TASK DETAILS: Using the material below, write out every entry exactly.
■ ■ ■ ■ ■ ■ ■
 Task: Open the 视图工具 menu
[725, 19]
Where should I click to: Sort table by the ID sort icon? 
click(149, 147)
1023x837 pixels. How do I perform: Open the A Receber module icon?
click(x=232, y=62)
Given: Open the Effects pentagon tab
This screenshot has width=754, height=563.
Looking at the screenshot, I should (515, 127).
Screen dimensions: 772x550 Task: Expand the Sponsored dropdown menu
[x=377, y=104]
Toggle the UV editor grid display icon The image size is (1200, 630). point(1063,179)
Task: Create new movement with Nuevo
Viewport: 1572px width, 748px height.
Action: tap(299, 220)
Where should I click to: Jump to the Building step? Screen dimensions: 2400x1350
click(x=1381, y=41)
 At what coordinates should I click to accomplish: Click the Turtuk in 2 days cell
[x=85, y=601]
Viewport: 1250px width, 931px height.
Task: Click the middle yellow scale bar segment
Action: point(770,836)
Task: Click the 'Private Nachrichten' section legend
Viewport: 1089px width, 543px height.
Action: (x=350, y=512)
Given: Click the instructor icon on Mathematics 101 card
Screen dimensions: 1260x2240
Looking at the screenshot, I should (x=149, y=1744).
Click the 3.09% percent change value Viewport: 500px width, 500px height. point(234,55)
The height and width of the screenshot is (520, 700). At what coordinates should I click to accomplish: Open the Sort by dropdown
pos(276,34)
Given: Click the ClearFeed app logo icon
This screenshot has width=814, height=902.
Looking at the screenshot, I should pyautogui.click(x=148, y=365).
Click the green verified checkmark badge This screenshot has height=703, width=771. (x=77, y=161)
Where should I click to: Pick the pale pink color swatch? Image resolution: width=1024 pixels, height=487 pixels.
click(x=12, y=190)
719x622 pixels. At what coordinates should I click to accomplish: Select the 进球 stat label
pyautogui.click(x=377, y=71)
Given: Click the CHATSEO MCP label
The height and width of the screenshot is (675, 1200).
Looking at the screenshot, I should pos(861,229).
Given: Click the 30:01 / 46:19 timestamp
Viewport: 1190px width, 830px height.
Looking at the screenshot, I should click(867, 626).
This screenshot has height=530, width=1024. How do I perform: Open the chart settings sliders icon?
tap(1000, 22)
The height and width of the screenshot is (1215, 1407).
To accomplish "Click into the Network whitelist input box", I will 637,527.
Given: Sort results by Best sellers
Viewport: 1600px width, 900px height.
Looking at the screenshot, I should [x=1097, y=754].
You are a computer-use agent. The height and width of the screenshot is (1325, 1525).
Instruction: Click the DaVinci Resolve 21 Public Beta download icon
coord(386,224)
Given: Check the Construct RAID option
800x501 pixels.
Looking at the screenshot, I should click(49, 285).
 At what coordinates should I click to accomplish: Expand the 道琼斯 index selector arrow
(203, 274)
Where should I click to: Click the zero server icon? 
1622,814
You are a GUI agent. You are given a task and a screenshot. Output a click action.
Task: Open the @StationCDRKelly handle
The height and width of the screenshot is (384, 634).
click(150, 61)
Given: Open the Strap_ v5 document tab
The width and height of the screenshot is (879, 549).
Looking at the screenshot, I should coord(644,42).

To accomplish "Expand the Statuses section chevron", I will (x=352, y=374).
■ ■ ■ ■ ■ ■ ■
RESULT OF THE EXERCISE:
 Task: Open the 视图工具 menu
[725, 19]
Where should I click to: Sort table by the ID sort icon? 
click(149, 147)
1023x837 pixels. How do I perform: Open the A Receber module icon?
click(x=232, y=62)
Given: Open the Effects pentagon tab
This screenshot has width=754, height=563.
Looking at the screenshot, I should (515, 127).
Screen dimensions: 772x550 Task: Expand the Sponsored dropdown menu
[x=377, y=104]
Toggle the UV editor grid display icon The image size is (1200, 630). point(1063,179)
Task: Create new movement with Nuevo
Viewport: 1572px width, 748px height.
Action: tap(299, 220)
Where should I click to: Jump to the Building step? Screen dimensions: 2400x1350
click(x=1381, y=41)
 At what coordinates should I click to accomplish: Click the Turtuk in 2 days cell
[x=85, y=601]
Viewport: 1250px width, 931px height.
Task: Click the middle yellow scale bar segment
Action: point(770,836)
Task: Click the 'Private Nachrichten' section legend
Viewport: 1089px width, 543px height.
Action: (x=350, y=512)
Given: Click the instructor icon on Mathematics 101 card
Screen dimensions: 1260x2240
Looking at the screenshot, I should (x=149, y=1744).
Click the 3.09% percent change value Viewport: 500px width, 500px height. point(234,55)
The height and width of the screenshot is (520, 700). At what coordinates should I click to accomplish: Open the Sort by dropdown
pos(276,34)
Given: Click the ClearFeed app logo icon
This screenshot has width=814, height=902.
Looking at the screenshot, I should pyautogui.click(x=148, y=365).
Click the green verified checkmark badge This screenshot has height=703, width=771. (x=77, y=161)
Where should I click to: Pick the pale pink color swatch? Image resolution: width=1024 pixels, height=487 pixels.
click(x=12, y=190)
719x622 pixels. At what coordinates should I click to accomplish: Select the 进球 stat label
pyautogui.click(x=377, y=71)
Given: Click the CHATSEO MCP label
The height and width of the screenshot is (675, 1200).
Looking at the screenshot, I should pos(861,229).
Given: Click the 30:01 / 46:19 timestamp
Viewport: 1190px width, 830px height.
Looking at the screenshot, I should click(867, 626).
This screenshot has height=530, width=1024. How do I perform: Open the chart settings sliders icon?
tap(1000, 22)
The height and width of the screenshot is (1215, 1407).
To accomplish "Click into the Network whitelist input box", I will 637,527.
Given: Sort results by Best sellers
Viewport: 1600px width, 900px height.
Looking at the screenshot, I should [x=1097, y=754].
You are a computer-use agent. The height and width of the screenshot is (1325, 1525).
Instruction: Click the DaVinci Resolve 21 Public Beta download icon
coord(386,224)
Given: Check the Construct RAID option
800x501 pixels.
Looking at the screenshot, I should click(49, 285).
 At what coordinates should I click to accomplish: Expand the 道琼斯 index selector arrow
(203, 274)
Where should I click to: Click the zero server icon? 
1622,814
You are a GUI agent. You are given a task and a screenshot. Output a click action.
Task: Open the @StationCDRKelly handle
The height and width of the screenshot is (384, 634).
click(150, 61)
Given: Open the Strap_ v5 document tab
The width and height of the screenshot is (879, 549).
Looking at the screenshot, I should coord(644,42).

To accomplish "Expand the Statuses section chevron", I will (x=352, y=374).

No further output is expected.